Maribou State cancel shows as Chris Davids issues statement on rare brain condition

"We’re incredibly frustrated but touring requires so much more love and energy than I’m currently able to give"

Maribou State have announced that they are cancelling all upcoming live shows, while Chris Davids continues to recover following brain surgery.

The electronic duo have also confirmed that they have decided to postpone the release of their third studio album, as the artist allows himself time to return to full strength.

They had been due to make a number of festival appearances over the summer, including at Stowaway Festival in Buckinghamshire in August, followed by Lost Village in Lincolnshire , and Forwards Bristol to round out the month.

But as confirmed in a personal message on Instagram, they are putting all official public engagements on hold.

“Over the past few years Liam and I have hidden ourselves away to write our third album, a process which has not been an easy one,” Davids wrote. “In 2022 I was diagnosed with a rare brain condition called Chiari malformation. It had been the cause of a mix of symptoms including; debilitating headaches, insomnia and bad mental health, which have been hugely impacting my life and productivity in the studio.”

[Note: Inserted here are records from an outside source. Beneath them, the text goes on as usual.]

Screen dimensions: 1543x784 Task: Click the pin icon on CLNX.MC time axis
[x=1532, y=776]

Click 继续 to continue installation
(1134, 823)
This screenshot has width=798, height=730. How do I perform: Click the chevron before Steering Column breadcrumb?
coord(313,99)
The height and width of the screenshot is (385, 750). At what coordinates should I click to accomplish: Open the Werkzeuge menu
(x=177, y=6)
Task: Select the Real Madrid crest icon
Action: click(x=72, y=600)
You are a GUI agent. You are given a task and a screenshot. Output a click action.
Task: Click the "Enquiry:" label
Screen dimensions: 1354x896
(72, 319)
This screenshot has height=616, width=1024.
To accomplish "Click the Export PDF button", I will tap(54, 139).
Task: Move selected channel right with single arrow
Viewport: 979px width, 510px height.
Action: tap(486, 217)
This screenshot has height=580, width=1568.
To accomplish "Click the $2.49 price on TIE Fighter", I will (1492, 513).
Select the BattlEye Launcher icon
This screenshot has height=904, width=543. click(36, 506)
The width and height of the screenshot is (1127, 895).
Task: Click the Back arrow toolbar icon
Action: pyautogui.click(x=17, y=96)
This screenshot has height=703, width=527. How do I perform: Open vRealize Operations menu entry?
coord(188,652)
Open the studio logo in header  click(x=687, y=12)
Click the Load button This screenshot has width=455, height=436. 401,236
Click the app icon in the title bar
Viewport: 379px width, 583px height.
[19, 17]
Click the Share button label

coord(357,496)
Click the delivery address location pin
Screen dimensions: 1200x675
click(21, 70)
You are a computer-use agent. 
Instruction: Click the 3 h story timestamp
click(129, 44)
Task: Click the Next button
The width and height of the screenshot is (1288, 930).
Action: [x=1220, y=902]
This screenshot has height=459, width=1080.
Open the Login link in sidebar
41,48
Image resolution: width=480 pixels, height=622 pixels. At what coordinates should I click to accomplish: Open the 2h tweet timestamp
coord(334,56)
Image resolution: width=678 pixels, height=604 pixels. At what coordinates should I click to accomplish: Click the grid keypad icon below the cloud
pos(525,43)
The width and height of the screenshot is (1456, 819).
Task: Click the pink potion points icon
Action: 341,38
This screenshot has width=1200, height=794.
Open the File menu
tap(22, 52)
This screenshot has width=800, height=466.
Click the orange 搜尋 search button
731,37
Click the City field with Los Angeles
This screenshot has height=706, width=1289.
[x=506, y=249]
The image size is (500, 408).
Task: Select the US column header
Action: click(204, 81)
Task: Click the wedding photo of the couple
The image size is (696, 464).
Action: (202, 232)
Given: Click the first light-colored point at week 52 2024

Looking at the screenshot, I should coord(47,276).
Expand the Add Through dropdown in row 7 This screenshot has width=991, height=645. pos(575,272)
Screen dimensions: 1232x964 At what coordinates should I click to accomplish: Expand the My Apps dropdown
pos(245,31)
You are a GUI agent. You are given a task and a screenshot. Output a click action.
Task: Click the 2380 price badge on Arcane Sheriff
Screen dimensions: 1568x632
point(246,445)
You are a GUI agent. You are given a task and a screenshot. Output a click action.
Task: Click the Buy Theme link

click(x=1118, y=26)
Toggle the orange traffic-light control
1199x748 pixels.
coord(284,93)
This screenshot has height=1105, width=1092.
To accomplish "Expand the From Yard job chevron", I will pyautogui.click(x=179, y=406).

“After trying a variety of conservative treatments, I made the difficult decision to undergo brain surgery in November last year. The surgery, for the most part, was successful and the symptoms have now either been resolved or are in remission, however there were multiple complications that have since slowed down my recovery and presented me with new challenges, that five months on, are still ongoing.”

View this post on Instagram A post shared by Maribou State (@mariboustate)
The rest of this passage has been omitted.